What is expected:
Return a copy of every line in the records that includes the word "swatch".

Top of Records shown

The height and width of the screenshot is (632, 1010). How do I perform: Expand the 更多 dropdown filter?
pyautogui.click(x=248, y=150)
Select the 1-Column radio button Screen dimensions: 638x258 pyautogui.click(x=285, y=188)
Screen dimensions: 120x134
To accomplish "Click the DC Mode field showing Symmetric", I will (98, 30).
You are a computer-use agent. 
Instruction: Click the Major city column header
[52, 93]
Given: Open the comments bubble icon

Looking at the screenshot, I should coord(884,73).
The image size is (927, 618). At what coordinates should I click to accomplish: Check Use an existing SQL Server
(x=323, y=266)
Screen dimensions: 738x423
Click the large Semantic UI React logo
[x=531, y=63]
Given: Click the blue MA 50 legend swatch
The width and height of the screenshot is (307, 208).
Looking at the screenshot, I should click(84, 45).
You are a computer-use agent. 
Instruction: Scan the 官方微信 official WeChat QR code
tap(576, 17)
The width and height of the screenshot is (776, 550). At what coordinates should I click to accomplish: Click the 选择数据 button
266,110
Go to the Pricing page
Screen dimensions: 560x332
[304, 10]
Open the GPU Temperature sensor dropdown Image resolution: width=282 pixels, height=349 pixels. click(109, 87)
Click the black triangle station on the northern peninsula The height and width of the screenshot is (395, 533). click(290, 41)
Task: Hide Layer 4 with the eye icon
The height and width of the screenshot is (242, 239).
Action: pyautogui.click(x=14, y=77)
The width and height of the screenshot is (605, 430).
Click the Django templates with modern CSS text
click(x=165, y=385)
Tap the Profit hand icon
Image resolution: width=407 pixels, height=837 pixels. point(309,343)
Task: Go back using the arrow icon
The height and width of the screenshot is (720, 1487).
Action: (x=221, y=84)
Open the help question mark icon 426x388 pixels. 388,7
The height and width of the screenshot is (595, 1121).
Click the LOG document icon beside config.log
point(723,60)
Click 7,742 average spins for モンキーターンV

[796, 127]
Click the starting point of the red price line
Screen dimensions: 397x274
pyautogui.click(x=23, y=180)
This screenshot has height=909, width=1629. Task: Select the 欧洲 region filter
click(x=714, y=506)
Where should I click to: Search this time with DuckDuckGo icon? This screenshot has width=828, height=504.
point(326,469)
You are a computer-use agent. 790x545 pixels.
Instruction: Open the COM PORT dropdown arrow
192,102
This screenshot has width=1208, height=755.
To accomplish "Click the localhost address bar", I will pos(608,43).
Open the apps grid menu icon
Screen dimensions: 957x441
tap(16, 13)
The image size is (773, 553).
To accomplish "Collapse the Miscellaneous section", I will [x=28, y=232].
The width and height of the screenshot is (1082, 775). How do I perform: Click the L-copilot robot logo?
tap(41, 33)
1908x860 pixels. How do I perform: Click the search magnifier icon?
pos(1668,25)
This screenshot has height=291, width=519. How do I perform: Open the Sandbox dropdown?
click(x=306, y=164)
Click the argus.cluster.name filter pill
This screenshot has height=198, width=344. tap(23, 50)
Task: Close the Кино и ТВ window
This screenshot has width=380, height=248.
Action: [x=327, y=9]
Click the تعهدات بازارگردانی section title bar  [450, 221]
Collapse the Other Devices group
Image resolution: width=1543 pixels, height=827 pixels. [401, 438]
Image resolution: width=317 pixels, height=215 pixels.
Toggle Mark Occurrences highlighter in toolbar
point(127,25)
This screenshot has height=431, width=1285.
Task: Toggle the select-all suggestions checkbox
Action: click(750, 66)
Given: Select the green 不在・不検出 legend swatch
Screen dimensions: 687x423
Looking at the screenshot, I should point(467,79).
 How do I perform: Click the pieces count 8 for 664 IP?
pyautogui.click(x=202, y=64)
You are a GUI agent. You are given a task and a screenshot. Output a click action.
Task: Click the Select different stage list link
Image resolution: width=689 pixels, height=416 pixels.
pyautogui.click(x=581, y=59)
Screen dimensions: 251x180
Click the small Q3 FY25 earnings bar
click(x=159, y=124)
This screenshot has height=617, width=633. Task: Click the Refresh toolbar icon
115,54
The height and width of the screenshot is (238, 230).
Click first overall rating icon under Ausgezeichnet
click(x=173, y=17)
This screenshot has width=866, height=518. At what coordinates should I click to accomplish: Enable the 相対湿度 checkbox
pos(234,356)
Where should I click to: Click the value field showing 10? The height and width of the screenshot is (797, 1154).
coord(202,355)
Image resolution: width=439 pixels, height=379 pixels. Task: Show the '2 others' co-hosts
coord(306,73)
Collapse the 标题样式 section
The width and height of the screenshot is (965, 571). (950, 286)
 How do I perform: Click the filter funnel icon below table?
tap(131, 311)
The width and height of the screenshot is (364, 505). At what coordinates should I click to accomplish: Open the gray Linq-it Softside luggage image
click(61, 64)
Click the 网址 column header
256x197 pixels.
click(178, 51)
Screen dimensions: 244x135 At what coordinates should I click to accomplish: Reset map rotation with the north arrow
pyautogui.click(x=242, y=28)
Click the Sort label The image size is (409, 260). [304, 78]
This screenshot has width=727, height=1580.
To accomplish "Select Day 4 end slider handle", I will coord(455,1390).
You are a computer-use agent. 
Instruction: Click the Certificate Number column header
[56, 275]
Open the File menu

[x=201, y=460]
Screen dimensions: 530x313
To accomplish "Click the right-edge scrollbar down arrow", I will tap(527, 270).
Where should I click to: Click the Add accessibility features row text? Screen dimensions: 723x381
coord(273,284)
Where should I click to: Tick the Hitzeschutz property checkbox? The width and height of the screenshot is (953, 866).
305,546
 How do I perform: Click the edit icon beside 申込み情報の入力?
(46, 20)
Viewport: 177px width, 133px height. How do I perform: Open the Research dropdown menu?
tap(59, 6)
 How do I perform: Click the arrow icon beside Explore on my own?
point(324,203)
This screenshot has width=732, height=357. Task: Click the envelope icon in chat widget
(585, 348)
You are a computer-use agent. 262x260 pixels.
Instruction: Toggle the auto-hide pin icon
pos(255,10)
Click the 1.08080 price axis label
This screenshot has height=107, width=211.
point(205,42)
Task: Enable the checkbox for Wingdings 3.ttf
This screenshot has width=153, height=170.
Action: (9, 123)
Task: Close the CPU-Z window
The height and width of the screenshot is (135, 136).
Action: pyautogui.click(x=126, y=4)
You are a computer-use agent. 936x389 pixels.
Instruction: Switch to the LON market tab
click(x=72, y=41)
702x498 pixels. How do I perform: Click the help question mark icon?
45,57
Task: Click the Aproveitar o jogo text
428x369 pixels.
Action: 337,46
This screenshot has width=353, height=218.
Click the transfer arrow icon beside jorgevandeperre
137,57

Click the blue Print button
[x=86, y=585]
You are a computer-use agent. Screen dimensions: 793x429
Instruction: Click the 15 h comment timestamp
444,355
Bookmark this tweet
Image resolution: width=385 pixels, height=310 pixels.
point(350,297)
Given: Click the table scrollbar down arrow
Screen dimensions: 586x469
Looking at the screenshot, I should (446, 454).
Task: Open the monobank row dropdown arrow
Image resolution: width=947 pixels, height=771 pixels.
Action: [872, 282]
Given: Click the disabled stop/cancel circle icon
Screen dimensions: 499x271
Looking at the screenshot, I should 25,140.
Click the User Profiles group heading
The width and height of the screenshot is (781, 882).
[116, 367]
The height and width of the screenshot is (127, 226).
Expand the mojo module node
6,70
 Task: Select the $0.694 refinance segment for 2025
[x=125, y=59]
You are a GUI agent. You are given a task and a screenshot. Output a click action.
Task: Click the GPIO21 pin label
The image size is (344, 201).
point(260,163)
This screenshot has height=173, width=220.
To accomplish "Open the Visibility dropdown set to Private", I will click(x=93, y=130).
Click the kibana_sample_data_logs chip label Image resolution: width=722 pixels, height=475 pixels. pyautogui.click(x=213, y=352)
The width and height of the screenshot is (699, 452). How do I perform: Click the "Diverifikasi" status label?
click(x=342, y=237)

Bottom of Records shown

Answer space:
Given: Click the blue MA 50 legend swatch
Given: Select the green 不在・不検出 legend swatch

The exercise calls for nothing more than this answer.